# [Written instruction 1]
Lay out the lines of the listing as a Markdown table with the columns No. and Line, covering only the lines between the one holding "At what coordinates should I click to accomplish: Go" and the one holding "Select today, date", inclusive, and leaving out blank lines.

# Start of Page

I have been in desperate search of joy, and let me tell you something it's not in California.  No, what I feel when I'm walking those beaches, driving those mountains, searching for my community out there--what I feel is joy because that's where God wants my family to be.  Period.  And that Joy gives me the strength to do what needs to be done (Nehemiah 8:10).

Oh, His presence is here in Georgia with me now, every day, and in His presence alone is pure joy; I've been doing some reading, and there's really no other way to experience joy except through the presence of the Holy Spirit (Romans 15:13).  So why am I not living every day with that joy?  That's a good question.
For me, I think the circumstances of my life here for MANY reasons, complicate my thoughts.  I can't get free. I can't get out of my own head.  I'm daily battling those expectations I mentioned earlier of myself and others.  It's been a daily battle for a few years now.  I think I'm losing.  And that has to do with me, not my God.  I keep choosing other things, other people over Him, and I know He knows what's best for me, and I don't want to presume I know what God is thinking, but I think He knows I won't ever stop grieving if I don't get away.  If I don't leave, if I don't remove myself, if I can't get far enough away for a long enough period of time to just let it all go--I think He knows I'm gonna drown inside my own head.

# End of Page
# Start of Input for this task

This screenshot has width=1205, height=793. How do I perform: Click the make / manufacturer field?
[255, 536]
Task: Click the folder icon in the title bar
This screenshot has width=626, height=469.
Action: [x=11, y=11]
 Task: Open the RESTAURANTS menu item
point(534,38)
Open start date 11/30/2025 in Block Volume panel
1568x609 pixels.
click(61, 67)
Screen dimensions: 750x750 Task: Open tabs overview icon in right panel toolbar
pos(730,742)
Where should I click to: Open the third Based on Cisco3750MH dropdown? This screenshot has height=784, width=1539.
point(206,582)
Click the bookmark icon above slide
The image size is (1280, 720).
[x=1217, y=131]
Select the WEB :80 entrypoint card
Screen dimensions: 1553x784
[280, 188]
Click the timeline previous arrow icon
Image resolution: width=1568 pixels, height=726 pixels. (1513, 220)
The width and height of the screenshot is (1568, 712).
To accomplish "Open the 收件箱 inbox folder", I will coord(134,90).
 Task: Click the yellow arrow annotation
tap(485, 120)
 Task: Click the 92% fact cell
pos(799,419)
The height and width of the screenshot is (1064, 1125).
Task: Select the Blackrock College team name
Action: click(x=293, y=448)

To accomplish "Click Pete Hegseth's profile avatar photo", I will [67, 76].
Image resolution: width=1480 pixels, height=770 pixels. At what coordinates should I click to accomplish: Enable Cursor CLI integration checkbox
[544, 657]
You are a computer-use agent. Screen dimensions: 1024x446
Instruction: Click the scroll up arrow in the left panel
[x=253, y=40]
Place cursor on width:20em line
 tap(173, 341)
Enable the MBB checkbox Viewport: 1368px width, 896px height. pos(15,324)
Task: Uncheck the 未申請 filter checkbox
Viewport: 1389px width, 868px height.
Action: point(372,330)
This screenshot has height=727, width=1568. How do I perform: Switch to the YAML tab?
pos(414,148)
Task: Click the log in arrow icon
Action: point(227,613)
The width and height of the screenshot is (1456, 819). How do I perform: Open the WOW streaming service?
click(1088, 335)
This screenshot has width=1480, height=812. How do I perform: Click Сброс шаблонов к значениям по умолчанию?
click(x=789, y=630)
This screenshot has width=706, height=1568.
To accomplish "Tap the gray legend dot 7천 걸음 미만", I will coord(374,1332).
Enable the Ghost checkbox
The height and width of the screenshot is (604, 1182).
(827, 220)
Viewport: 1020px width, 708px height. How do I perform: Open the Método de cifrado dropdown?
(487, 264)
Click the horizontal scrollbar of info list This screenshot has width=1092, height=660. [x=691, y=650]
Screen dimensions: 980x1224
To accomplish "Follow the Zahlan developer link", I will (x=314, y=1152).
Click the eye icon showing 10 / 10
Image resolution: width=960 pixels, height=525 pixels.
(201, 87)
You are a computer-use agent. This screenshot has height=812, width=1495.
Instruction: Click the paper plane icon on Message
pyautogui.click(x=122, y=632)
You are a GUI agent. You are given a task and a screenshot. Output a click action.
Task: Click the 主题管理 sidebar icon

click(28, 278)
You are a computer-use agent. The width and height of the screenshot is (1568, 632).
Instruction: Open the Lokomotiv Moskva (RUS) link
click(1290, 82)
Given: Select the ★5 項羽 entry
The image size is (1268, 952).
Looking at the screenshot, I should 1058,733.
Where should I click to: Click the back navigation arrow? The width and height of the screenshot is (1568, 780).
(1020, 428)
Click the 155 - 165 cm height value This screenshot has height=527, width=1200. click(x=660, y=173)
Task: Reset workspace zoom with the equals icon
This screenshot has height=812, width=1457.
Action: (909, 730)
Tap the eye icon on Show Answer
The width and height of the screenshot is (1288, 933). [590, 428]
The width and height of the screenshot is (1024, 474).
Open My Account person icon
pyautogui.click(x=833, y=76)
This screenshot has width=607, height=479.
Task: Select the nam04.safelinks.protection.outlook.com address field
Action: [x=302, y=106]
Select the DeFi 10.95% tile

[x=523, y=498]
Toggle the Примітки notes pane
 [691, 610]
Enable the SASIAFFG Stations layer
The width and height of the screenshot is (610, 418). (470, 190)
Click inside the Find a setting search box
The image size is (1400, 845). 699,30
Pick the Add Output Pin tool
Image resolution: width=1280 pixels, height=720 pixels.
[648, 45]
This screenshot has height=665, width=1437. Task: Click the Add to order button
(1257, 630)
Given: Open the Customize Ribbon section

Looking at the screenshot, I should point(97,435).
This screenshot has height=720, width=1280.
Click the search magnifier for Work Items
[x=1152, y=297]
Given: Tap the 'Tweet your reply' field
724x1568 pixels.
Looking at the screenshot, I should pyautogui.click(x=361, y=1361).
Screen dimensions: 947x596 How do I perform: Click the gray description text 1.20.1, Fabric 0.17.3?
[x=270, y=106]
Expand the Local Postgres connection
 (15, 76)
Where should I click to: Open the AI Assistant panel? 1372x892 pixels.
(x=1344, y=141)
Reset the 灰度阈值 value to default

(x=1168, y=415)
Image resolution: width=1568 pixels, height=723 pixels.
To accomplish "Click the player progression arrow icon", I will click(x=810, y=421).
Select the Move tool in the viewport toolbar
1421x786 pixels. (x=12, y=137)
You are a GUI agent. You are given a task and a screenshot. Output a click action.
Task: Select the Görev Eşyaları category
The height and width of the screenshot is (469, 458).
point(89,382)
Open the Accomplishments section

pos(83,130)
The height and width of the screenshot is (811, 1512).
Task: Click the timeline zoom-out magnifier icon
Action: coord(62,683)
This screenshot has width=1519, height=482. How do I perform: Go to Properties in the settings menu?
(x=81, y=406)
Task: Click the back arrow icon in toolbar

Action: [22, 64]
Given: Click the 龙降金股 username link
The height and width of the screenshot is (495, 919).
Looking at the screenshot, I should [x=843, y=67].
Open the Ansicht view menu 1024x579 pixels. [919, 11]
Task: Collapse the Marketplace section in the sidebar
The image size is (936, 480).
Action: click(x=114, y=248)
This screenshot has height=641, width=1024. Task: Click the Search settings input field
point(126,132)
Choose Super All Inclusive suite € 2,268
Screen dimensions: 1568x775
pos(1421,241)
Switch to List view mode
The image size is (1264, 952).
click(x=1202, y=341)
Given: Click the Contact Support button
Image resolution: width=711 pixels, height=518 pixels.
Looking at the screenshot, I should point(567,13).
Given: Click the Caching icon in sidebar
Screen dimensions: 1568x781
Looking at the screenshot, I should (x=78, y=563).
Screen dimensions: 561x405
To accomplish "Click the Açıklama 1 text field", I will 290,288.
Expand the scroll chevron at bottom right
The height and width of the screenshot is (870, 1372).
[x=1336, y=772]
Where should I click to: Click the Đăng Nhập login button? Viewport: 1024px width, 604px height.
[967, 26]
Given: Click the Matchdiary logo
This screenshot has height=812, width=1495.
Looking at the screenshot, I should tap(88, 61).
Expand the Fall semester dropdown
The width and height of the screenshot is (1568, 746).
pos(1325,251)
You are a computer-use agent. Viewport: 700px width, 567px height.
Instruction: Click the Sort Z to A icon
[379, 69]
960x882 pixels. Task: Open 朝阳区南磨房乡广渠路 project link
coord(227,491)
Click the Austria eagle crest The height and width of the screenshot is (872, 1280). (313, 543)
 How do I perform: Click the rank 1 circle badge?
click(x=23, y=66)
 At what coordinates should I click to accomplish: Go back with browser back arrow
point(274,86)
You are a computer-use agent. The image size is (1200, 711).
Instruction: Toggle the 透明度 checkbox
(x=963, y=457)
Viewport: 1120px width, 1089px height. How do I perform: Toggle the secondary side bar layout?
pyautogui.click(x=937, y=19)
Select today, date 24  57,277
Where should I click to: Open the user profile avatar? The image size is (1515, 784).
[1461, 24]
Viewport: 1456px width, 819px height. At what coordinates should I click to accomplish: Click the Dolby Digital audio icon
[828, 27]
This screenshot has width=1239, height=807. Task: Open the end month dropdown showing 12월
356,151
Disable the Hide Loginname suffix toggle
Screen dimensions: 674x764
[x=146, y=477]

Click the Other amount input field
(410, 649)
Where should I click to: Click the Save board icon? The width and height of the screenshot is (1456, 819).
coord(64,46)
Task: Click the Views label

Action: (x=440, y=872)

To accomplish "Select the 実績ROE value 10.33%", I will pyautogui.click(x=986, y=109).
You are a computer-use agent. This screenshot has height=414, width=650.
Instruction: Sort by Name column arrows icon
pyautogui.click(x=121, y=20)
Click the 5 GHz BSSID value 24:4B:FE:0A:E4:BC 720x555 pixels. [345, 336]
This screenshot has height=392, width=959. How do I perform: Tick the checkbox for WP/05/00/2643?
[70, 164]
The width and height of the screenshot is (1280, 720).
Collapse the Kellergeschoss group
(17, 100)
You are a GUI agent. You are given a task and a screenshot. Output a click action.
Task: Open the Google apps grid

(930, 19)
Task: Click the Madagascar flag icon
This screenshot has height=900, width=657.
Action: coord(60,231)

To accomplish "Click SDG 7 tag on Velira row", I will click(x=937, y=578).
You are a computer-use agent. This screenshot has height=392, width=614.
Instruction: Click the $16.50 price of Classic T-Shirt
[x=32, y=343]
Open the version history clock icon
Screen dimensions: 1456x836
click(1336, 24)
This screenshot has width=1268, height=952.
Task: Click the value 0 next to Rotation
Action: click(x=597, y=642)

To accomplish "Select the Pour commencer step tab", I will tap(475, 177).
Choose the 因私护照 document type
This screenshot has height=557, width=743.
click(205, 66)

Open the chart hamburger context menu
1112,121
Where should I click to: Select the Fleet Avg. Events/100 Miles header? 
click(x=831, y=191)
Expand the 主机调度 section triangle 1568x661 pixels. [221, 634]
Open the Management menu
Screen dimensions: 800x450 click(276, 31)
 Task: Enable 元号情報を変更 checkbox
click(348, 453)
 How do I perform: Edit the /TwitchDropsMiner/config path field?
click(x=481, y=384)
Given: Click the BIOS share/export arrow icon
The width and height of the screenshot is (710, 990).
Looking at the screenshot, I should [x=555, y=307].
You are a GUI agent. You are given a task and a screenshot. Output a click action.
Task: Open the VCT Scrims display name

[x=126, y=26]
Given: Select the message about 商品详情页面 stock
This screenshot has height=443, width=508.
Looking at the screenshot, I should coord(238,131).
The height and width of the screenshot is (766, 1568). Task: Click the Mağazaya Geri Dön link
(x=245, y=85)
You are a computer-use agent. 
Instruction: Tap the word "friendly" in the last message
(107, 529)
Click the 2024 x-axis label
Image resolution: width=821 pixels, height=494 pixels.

# End of Input for this task

# [Written instruction 2]
In the reflection on joy, which Bible verse is cited after the writer says joy gives the strength to do what needs to be done?

# [Result 1]
| No. | Line |
|---|---|
| 1 |  At what coordinates should I click to accomplish: Go back with browser back arrow |
| 2 | point(274,86) |
| 3 | You are a computer-use agent. The image size is (1200, 711). |
| 4 | Instruction: Toggle the 透明度 checkbox |
| 5 | (x=963, y=457) |
| 6 | Viewport: 1120px width, 1089px height. How do I perform: Toggle the secondary side bar layout? |
| 7 | pyautogui.click(x=937, y=19) |
| 8 | Select today, date 24  57,277 |

# [Result 2]
Nehemiah 8:10